Entre la prise de décision de concevoir un nouveau véhicule et les débuts de sa production, il s'est écoulé en moyenne trois à quatre ans. En amont, il a fallu préparer l'usine d'assemblage. En aval, on s'est livré à un véritable jeu de construction.

Préparer une usine automobile à la production s'apparente à un déménagement. «Le temps de préparation de la production varie. Cette voiture qu'est la Dodge Grand Caravan nous a pris plus de 14 mois pour tout retirer de l'usine, puis tout adapter, tout reconstruire à neuf. Vous n'avez plus alors que l'enveloppe du bâtiment. Ensuite, vous mettez tous vos robots, vos machines et vos nouveaux équipements», explique Marcel Breault, directeur de l'usine Chrysler de Windsor, en Ontario.

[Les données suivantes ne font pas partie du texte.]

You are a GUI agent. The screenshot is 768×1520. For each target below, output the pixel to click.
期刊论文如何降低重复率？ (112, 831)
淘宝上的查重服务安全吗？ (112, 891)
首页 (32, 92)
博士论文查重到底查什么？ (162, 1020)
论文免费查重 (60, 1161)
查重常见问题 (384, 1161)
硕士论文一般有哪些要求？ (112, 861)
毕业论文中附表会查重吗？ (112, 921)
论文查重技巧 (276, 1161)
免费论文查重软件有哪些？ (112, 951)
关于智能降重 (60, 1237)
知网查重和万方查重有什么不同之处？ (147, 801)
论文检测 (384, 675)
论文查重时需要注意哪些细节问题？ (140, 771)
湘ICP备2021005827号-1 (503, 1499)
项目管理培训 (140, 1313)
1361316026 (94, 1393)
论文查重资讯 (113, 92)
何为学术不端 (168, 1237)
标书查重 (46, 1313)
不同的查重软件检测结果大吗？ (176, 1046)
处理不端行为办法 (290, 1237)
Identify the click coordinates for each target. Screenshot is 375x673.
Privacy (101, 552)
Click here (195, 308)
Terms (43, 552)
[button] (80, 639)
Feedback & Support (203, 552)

Car, qui dit nouvelle voiture dit nouvelle chaîne de montage. Une fois établie la planification d'un nouveau modèle, il faut s'assurer que le site d'assemblage puisse produire le véhicule, et ce, au volume voulu.

Les robots et les employés vont répéter leurs gammes lorsque la production sera sur les rails. Un «entraînement» scruté à la loupe par les ingénieurs.

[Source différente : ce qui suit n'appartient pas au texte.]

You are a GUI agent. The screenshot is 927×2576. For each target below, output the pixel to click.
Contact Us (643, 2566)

«Une fois l'usine prête, tout est nouveau pour la direction, tout est nouveau pour les ouvriers. Nous commençons donc lentement la production, nous élaborons les standards de qualité, puis nous lançons la production pour le volume requis», ajoute M. Breault, qui est à la tête de la même usine depuis 28 ans.

Un véritable jeu de construction est entrepris, de la tôlerie au contrôle en passant par la peinture et le montage.

Photo fournie par Chrysler

L'exemple de la Dodge Grand Caravan

6560: Le nombre de pièces sur un véhicule comme la Dodge Grand Cravan

24: Le nombre d'heures pour produire une voiture.

26: En kilomètres, la longueur sur laquelle s'étire une ligne de production comme celle de l'usine Chrysler de Windsor.

2: En millions de dollars US, la facture d'électricité mensuelle de l'usine Chrysler de Windsor.

3800: Le nombre de points de soudure qui permettent d'assembler une voiture comme la Dodge Grand Caravan.

1500: La température maximale, en degrés Celsius, du point de soudure.

590: Le nombre de robots aux ateliers de peinture et de montage.

75: Le nombre de moteurs préparés et assemblés à l'heure.

535: Le nombre de robots qui s'activent tous les jours pour assembler les pièces de métal qui constitueront la carrosserie.